Among the Jeff Jacobs JAM Center’s countless amenities, perhaps the most important one will be the showcasing ability it has on potential recruits in the future.
The new $15 million practice facility was unveiled Sunday in a private ceremony that included the high-end donors who made it a reality.
The new facility jolts SDSU a step up in the recruiting world. Women’s basketball head coach Stacie Terry is excited because she recruits against Pac-12 schools that all have high-class facilities like the JAM Center.
Men’s head coach Steve Fisher also realizes how important it can be. It helped, in way, to convince incoming freshmen Nolan Narain and Jeremy Hemsley and sophomore transfer Max Hoetzel to commit to SDSU.
Narain said he absolutely made the right choice to play for the Aztecs. He was originally a class of 2016 recruit, but graduated high school early and reclassified so he could enroll for the 2015 fall semester and redshirt a year.
Hoetzel will also sit out this year after transferring from Indiana University. He’s a 6-foot-8 “marksman,” although his numbers with the Hoosiers don’t quite back that up. SDSU recruited him in high school from nearby Calabasas.
The TVs inside the facility were all playing highlights of memorable games from last year: the men’s NCAA tournament victory over St. John’s and the women’s win over University of Nevada in the first round of the Mountain West tournament.
After the ribbon-cutting ceremony in front of the JAM Center, the players got their first glimpse of what will now be their home. They were awestruck, smiling and whipping out their phones to document the experience for social media.
Next were the team lounges, complete with leather armchairs, HD TVs and a kitchen. The design of the whole inside of the building is sleek and sharp — “tasteful,” as Fisher put it.
When senior forward Winston Shepard walked into the team lounge on the bottom floor the first time, one thing caught his eye. There were four murals on the wall of what he called “Aztec royalty.” One of them depicted Xavier Thames.
“I need one of these,” Shepard said.
The posters were also his favorite part — not the personalized lockers, comfy lounge, film room or sound system on the courts.
The whole experience, though, wasn’t lost on Shepard.
“I didn’t know what to expect, it definitely blew my mind,” he said.

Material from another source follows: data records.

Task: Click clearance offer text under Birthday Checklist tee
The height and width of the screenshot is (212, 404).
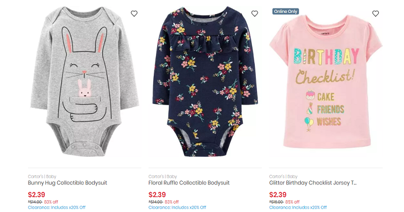Action: point(298,208)
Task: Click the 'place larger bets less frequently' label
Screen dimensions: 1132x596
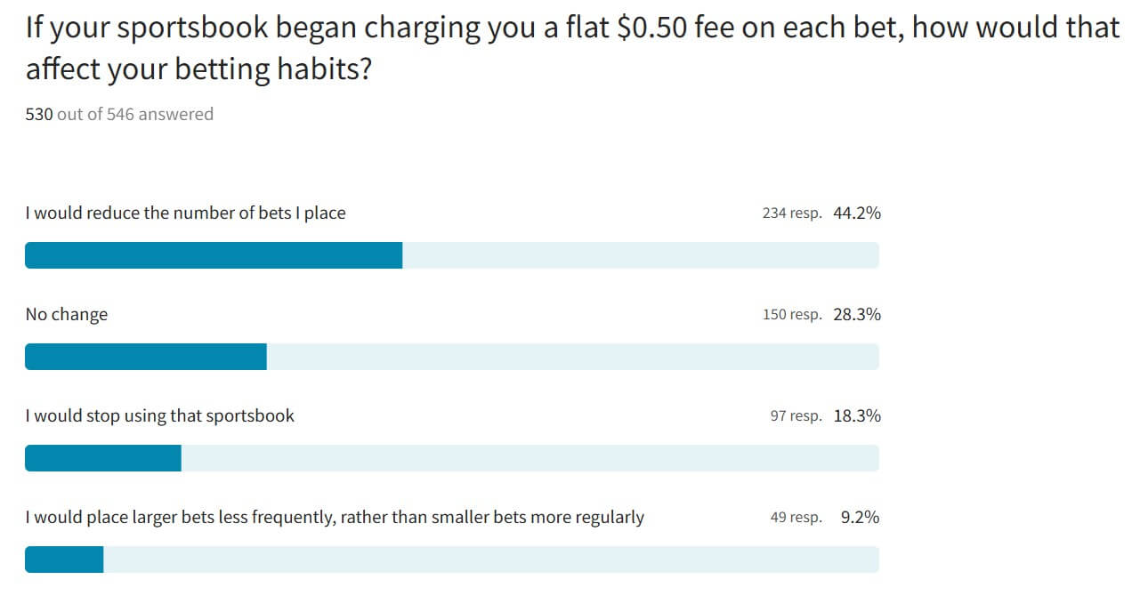Action: click(x=335, y=518)
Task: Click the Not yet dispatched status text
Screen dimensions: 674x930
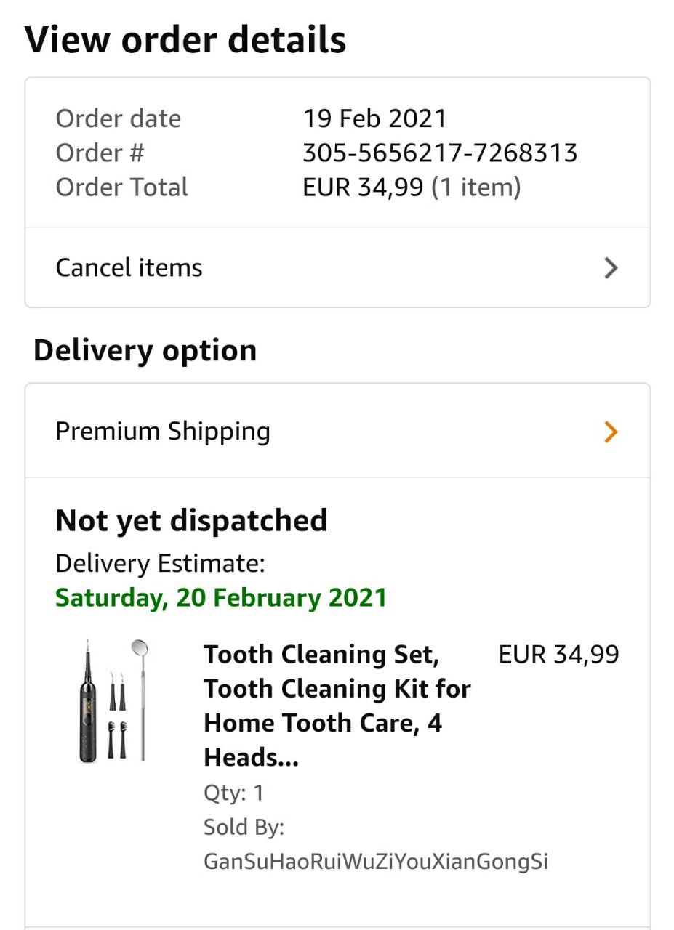Action: click(x=191, y=520)
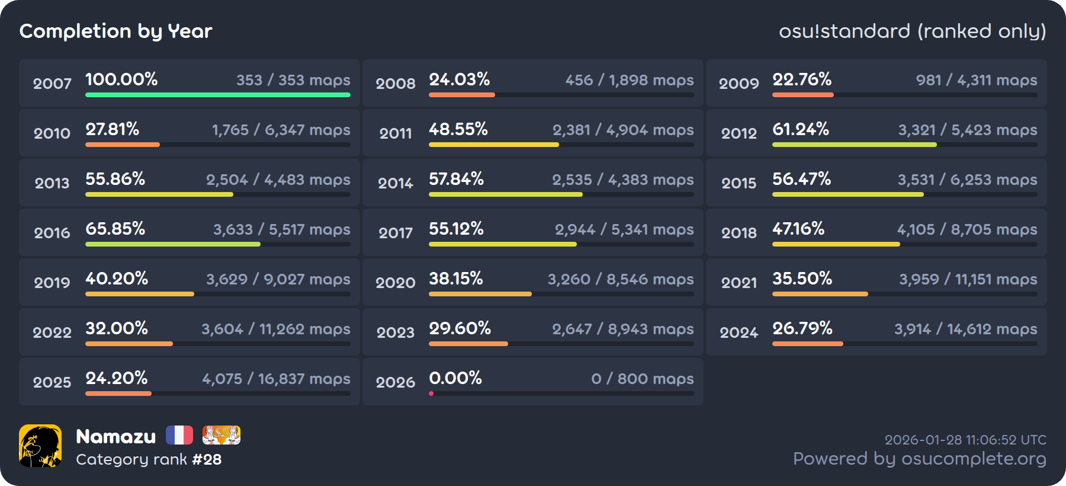Click the 2026-01-28 UTC timestamp
This screenshot has height=486, width=1066.
tap(965, 440)
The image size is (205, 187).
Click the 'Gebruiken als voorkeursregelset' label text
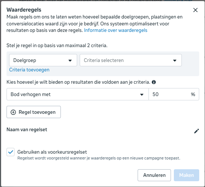(x=52, y=152)
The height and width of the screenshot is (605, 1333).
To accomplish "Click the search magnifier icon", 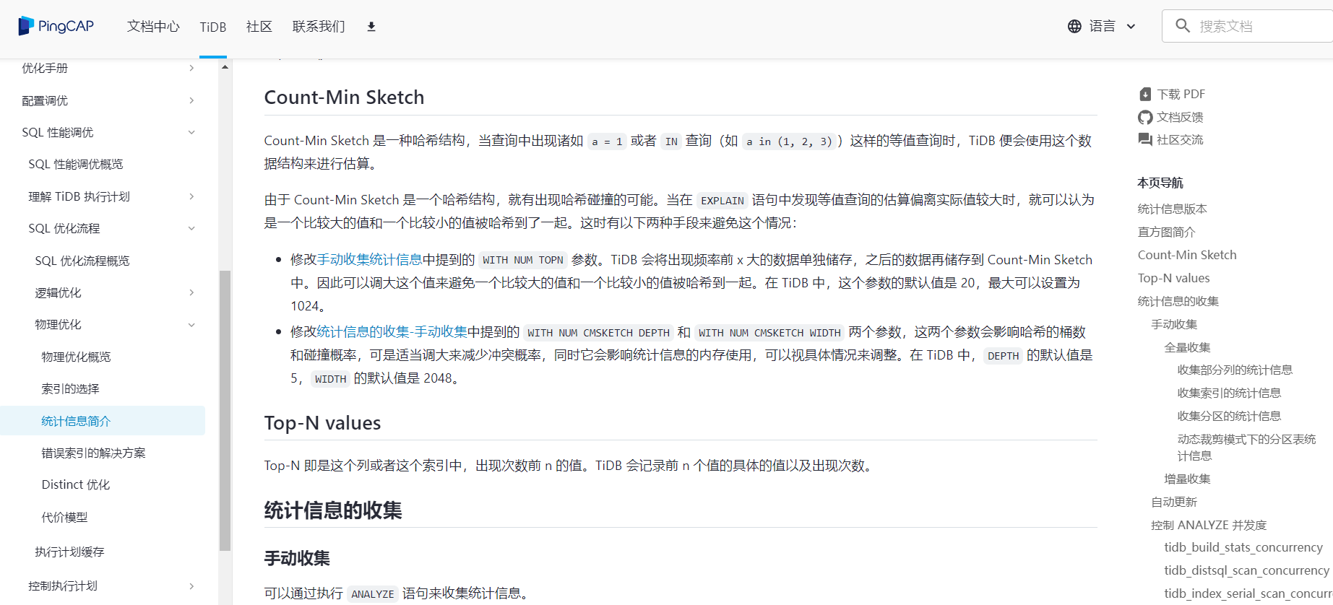I will click(1183, 26).
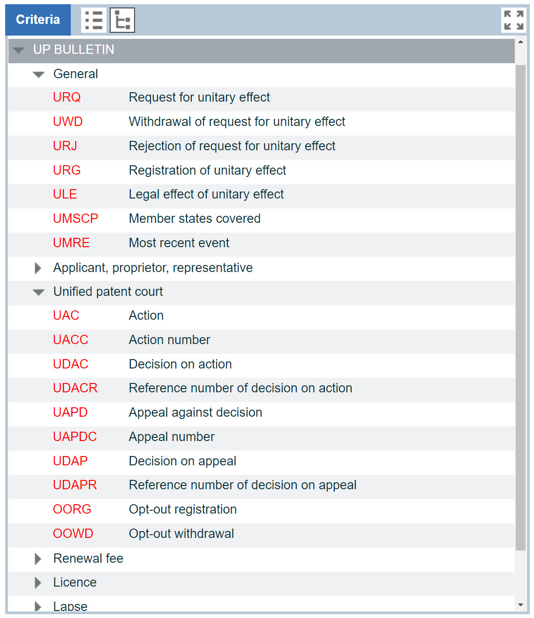The width and height of the screenshot is (534, 618).
Task: Collapse the UP BULLETIN section
Action: coord(19,50)
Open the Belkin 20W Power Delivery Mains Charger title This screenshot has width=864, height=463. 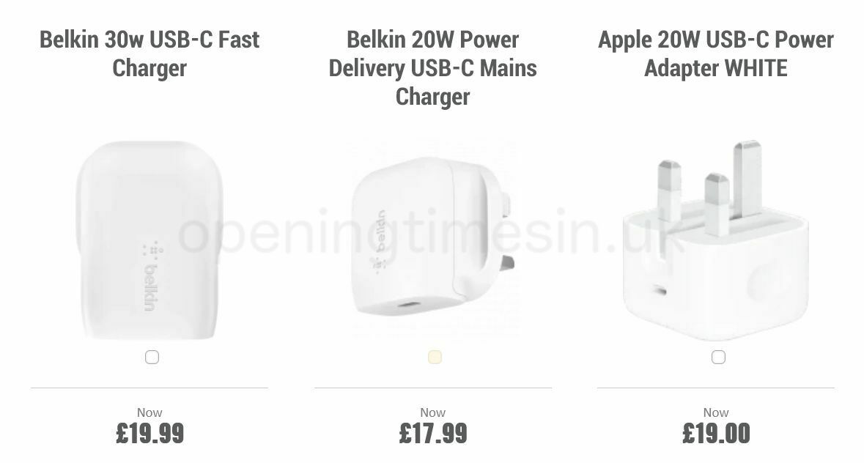pos(434,68)
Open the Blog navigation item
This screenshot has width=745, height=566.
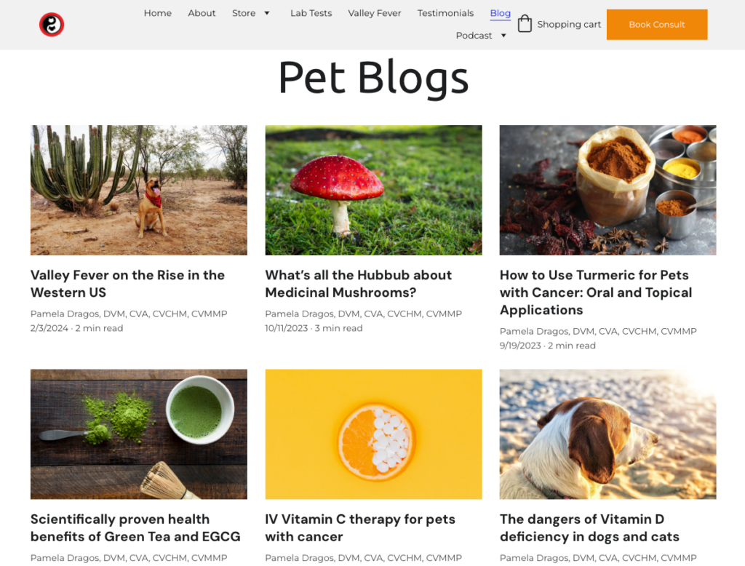coord(500,12)
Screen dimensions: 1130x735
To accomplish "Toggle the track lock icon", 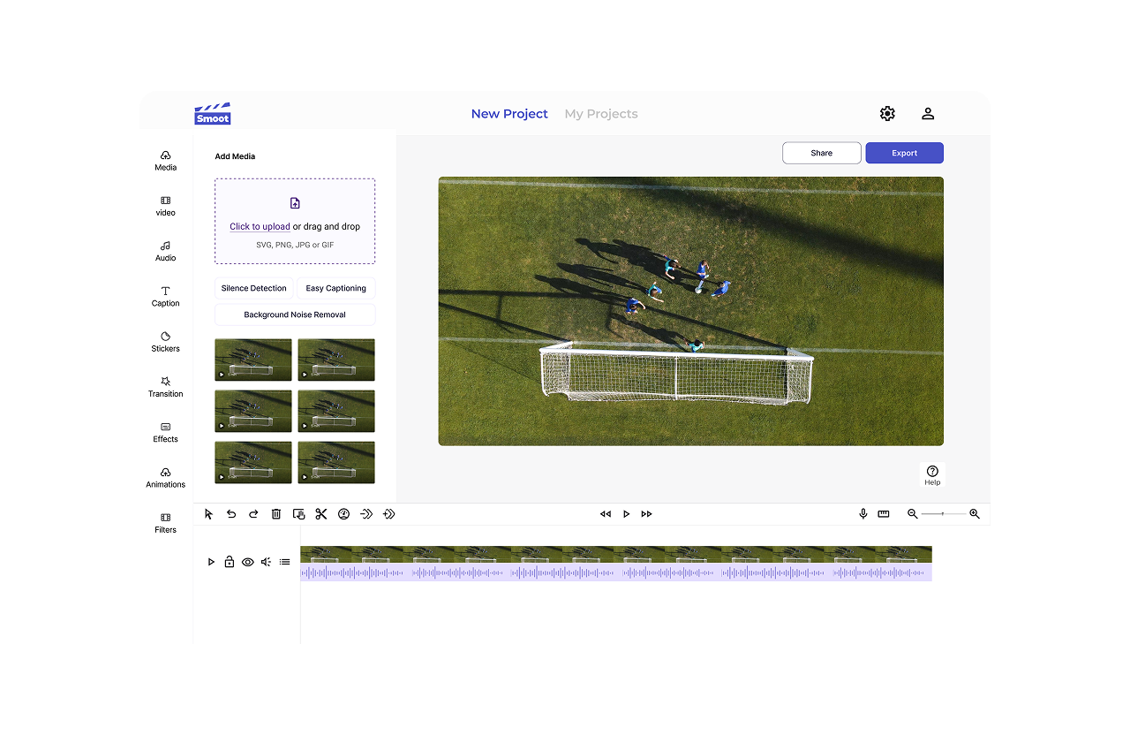I will click(x=230, y=562).
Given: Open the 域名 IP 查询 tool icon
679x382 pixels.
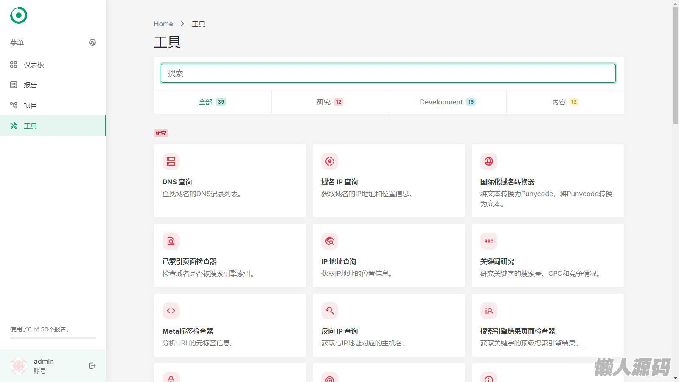Looking at the screenshot, I should (330, 161).
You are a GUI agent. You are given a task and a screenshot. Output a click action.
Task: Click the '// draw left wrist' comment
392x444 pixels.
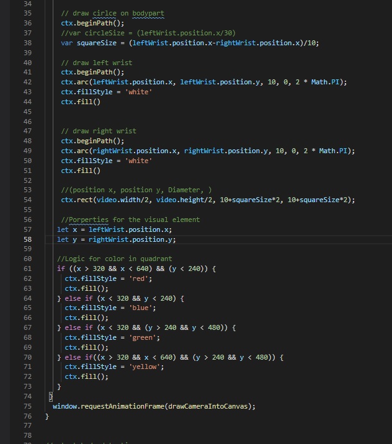[x=98, y=63]
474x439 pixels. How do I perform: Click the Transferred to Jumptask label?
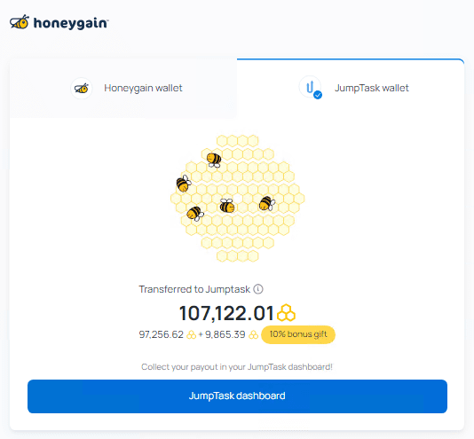pos(194,289)
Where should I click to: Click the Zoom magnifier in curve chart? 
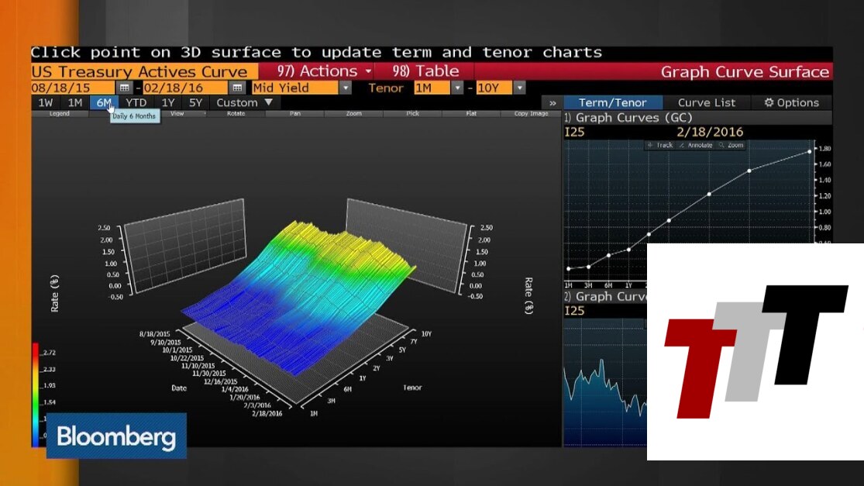tap(731, 145)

Then there were the locker rooms. They’re circular and each player’s locker has a backlit panel above it with his or her number, photo and hometown. There are ventilated shoe storage containers and outlets to charge devices.
Each locker has another name on it — that of one of the many donors that turned the JAM Center from a thought in Fisher’s mind to a reality.
“We’ve had a roller coaster of people that have been involved, and we’ve raised the money,” Fisher said. “People have been willing to dig into their pockets and say, ‘I Believe.'”
Malcolm Thomas, Fisher’s first big recruit in the program who played at SDSU from 2009-11, was on hand for the unveiling. Jeff Jacobs, son of Qualcomm co-founder Irwin Jacobs and for whom the facility is named, was also there.
For the women’s basketball team, whose locker room and lounge are identical to the men’s, it wasn’t the posters that got them excited.
“It’s the little things,” Terry said.
They all ran to the showers when they found out they weren’t communal.
After the players and media had their opportunity to see the bowels of the JAM Center, the donors followed. After all, they footed a majority of the bill.
Toward the end of the reception and after a team photo in the locker room, Fisher walked alone in the locker room, stopping to look at the names of his players and the names of the donors for which the lockers were named.